> _题目要求 1_
请把下方列表中从含有“Click the 文件打开或创建方式 annotation”的那一行开始、到含有“[x=1203, y=188]”的那一行结束的内容改写为编号列表，首尾两行都算在内，空行略去。只处理这一段，列表其余部分不要涉及。

##############################

【Vijos 1998】【SDOI 2016】平凡的骰子

https://vijos.org/p/1998
三維計算幾何。
須要混合積求四面體體積；
四面體剖分後合併帶權重心求總重心；
四面體重心的橫縱座標是四個頂點的橫縱座標的平均數；
三維差積求平面的法向量；
點積求法向量夾角（二面角）
這些知識就能夠了AC此題了。
時間複雜度\(O(nf)\)，注意\(n,f\leq 100\)，題面描述有誤。

#include<cmath>
#include<cstdio>
#include<cstring>
#include<algorithm>
using namespace std;

const int N = 103;
const double Pi = acos(-1);

struct Point {
    double x, y, z;
    Point(double _x = 0, double _y = 0, double _z = 0) : x(_x), y(_y), z(_z) {}
    Point operator / (const double &A) const {
        return Point(x / A, y / A, z / A);
    }
    Point operator + (const Point &A) const {
        return Point(x + A.x, y + A.y, z + A.z);
    }
    Point operator - (const Point &A) const {
        return Point(x - A.x, y - A.y, z - A.z);
    }
    double operator * (const Point &A) const {
        return x * A.x + y * A.y + z * A.z;
    }
    Point operator ^ (const Point &A) const {
        return Point(y * A.z - z * A.y, z * A.x - x * A.z, x * A.y - y * A.x);
    }
    double len() {
        return sqrt(x * x + y * y + z * z);
    }
} P[N], H[N * N];

double val[N * N];
int n, F[N][N], m, Htot = 0;

int main() {
    scanf("%d%d", &n, &m);
    for (int i = 1; i <= n; ++i) scanf("%lf%lf%lf", &P[i].x, &P[i].y, &P[i].z);
    for (int i = 1; i <= m; ++i) {
        scanf("%d", &F[i][0]);
        for (int j = 1; j <= F[i][0]; ++j)
            scanf("%d", &F[i][j]);
    }
    
    Point u = P[1];
    for (int i = 1; i <= m; ++i) {
        Point u2 = P[F[i][1]], v1, v2;
        for (int j = 2; j < F[i][0]; ++j) {
            v1 = P[F[i][j]]; v2 = P[F[i][j + 1]];
            H[++Htot] = (u + u2 + v1 + v2) / 4;
            val[Htot] = fabs(((v1 - u2) ^ (v2 - u2)) * (u - u2));
        }
    }
    
    double valtot = 0;
    u = Point(0, 0, 0);
    
    for (int i = 1; i <= Htot; ++i) {
        valtot += val[i];
        u = u + Point(H[i].x * val[i], H[i].y * val[i], H[i].z * val[i]);
    }
    
    u = u / valtot;
    
    for (int i = 1; i <= m; ++i) {
        double ans = 0, co;
        Point u1, u2, u3;
        for (int j = 1, s1, s2; j <= F[i][0]; ++j) {
            s1 = j + 1; if (s1 > F[i][0]) s1 = 1;
            s2 = s1 + 1; if (s2 > F[i][0]) s2 = 1;
            u1 = P[F[i][j]] - u;
            u2 = P[F[i][s1]] - u;
            u3 = P[F[i][s2]] - u;
            u1 = (u1 ^ u2);
            u3 = (u3 ^ u2);
            co = u1 * u3 / u1.len() / u3.len();
            ans += acos(co);
        }
        ans -= (F[i][0] - 2) * Pi;
        printf("%.7lf\n", ans / Pi / 4);
    }
    
    return 0;
}

##############################

> _题目要求 2_
用两句话概括上面的选取片段。

数据集中的若干行:
##############################

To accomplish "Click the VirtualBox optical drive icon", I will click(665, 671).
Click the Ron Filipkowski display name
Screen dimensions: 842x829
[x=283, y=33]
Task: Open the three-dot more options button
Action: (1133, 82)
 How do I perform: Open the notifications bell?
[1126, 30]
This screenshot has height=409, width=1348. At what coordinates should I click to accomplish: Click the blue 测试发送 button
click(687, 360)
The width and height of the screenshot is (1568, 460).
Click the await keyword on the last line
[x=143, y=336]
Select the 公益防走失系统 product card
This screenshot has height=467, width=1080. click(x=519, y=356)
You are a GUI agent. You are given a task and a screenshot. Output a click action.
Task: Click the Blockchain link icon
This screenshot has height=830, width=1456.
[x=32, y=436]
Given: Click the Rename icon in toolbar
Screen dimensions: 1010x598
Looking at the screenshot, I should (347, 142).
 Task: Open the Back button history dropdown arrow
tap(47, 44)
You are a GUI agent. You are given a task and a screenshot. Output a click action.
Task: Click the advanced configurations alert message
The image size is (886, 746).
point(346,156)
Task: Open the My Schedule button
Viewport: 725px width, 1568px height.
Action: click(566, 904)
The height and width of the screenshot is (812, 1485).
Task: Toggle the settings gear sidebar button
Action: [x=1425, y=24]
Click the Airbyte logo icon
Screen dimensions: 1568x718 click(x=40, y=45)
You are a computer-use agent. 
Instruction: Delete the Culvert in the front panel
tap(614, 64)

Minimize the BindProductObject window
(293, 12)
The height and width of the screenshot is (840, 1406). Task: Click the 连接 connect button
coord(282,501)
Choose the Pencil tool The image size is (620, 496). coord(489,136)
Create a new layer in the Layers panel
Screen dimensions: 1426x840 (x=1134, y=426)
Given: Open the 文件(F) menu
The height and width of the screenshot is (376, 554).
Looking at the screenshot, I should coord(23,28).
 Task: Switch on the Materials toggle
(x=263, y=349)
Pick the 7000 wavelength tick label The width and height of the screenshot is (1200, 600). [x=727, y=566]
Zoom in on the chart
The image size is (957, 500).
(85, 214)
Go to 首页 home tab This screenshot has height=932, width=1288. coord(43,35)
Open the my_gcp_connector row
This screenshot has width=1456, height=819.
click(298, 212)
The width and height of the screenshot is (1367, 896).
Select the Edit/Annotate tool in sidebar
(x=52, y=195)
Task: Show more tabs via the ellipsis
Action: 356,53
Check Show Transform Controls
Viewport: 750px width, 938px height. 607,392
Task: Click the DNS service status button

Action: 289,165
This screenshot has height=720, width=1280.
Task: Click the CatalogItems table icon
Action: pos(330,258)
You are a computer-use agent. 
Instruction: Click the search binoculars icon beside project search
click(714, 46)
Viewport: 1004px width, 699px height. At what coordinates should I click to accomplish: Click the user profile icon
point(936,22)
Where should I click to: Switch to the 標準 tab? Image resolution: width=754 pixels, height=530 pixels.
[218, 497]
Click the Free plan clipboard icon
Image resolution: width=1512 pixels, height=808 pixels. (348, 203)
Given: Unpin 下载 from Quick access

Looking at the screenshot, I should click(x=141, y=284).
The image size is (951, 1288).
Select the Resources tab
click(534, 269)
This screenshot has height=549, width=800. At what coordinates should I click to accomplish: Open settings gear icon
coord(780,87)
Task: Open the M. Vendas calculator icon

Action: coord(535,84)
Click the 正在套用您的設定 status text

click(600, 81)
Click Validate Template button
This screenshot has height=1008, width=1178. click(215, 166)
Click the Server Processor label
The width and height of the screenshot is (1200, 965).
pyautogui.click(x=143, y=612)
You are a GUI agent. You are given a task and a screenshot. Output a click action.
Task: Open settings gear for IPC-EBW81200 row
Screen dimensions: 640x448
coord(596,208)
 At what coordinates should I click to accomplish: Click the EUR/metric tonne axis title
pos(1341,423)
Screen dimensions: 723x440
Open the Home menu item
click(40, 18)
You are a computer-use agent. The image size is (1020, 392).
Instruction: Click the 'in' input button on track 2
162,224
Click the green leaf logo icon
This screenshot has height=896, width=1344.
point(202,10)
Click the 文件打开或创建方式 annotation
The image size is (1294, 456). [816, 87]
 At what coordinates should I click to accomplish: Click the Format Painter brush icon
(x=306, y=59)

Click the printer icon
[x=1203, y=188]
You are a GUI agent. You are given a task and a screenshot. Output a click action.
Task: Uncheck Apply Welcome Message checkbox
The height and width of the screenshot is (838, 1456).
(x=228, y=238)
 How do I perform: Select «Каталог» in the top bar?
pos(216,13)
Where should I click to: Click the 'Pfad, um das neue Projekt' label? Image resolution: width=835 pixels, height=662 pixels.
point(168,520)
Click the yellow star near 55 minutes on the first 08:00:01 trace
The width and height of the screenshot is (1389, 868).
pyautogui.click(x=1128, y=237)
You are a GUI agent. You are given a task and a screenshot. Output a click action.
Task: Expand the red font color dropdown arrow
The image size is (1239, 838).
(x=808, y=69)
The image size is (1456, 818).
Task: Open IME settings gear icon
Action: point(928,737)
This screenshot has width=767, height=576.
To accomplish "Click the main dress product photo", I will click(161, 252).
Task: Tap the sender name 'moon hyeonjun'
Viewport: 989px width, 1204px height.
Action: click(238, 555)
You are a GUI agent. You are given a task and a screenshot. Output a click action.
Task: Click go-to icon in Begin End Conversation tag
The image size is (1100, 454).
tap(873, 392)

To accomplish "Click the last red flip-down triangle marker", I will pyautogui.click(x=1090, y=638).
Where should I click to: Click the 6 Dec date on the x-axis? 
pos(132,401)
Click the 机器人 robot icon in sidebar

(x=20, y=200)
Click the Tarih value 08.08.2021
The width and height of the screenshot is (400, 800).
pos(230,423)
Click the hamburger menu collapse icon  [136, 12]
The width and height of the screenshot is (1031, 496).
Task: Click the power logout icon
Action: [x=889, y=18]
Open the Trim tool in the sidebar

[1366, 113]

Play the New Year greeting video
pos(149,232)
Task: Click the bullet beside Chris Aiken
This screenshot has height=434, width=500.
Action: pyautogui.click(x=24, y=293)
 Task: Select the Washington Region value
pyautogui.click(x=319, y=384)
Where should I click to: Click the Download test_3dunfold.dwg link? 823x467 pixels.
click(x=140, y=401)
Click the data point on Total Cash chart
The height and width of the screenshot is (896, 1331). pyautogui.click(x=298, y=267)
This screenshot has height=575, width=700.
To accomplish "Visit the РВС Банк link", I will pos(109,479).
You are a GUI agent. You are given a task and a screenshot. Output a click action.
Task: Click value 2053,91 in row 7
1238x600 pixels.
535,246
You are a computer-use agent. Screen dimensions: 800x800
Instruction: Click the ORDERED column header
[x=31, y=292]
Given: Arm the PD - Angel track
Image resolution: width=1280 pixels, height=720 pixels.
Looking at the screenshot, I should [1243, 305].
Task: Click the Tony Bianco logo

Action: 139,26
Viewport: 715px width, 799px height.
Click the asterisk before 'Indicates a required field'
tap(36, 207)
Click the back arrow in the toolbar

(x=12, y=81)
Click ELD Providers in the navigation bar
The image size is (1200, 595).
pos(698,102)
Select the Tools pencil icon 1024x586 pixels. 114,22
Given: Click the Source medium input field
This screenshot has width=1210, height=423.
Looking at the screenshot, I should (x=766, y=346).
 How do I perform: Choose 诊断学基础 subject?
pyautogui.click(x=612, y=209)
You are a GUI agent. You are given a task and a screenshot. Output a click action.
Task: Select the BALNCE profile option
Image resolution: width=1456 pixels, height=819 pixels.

##############################

> _正确结果 1_
1. Click the 文件打开或创建方式 annotation
2. The image size is (1294, 456). [816, 87]
3.  At what coordinates should I click to accomplish: Click the Format Painter brush icon
4. (x=306, y=59)
5. Click the printer icon
6. [x=1203, y=188]

> _正确结果 2_
这道题属于三维计算几何，需用混合积求四面体体积，将四面体剖分后合并带权重心求总重心（四面体重心坐标为四个顶点坐标的平均数），再用三维差积求平面法向量、用点积求法向量夹角即二面角。时间复杂度为O(nf)，其中n、f不超过100，题面描述有误。